In an effort to be “relevant”, the Washington GOP State Committee met Saturday June 2 and voted to determine the majority of its delegates (51%) to the Republican National Convention based on the results of the presidential primary rather than the caucus and convention system. Simultaneously, Republican and Democrat leaders have had ongoing meetings to determine the date of the presidential primary. This series of meetings resulted in today’s annouced date: February 19.
“The primaries have been moving up more and more,” Secretary of State Sam Reed said Monday. “In order to be relevant, and actually be a part of this and have an impact, we really need to move it up.”
Without the change, Washington’s primary would have been held in May. States are rushing to move their dates in an effort to get a bigger say in primary politics, which have long been dominated by early states such as Iowa and New Hampshire.
But this move to make our state’s presidential primary “relevant” is only one sided. But whose side benefits? The Democrats vow to ignore the primary and choose its delegates based solely on the caucus system.
The state Democratic Party, as it has in prior years, will ignore the results of the statewide vote and instead allocate its 80 elected delegates using the results of its caucuses, where voters will meet in their precincts to discuss candidates and elect delegates. They’ll also have 17 “super delegates,” elected officials and high party officers who are free to back the candidate of their choice at the conventions.

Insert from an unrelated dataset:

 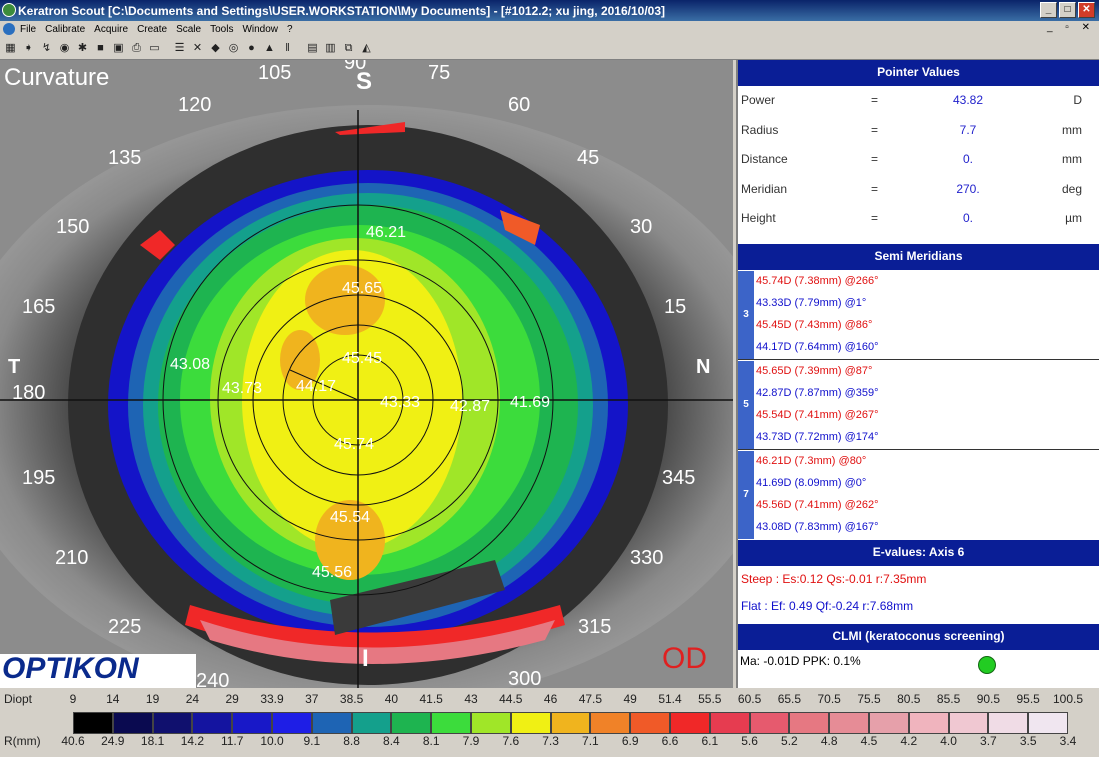 What do you see at coordinates (630, 699) in the screenshot?
I see `diopter-tick: 49` at bounding box center [630, 699].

So there will be no incentive for Democrats to go to the presidential primary and request a Democrat ballot. Their vote won’t mean a thing. Instead, they are free to go and select a Republican ballot and vote for a liberal Republican. This is probably why the campaigns of Rudy Guiliani, John McCain and Mitt Romney all have said that they prefer a presidential primary over selecting the nominee via the caucus and convention system. We know that their positions on issues aren’t popular with the majority of the Republican base, likely to attend their caucuses.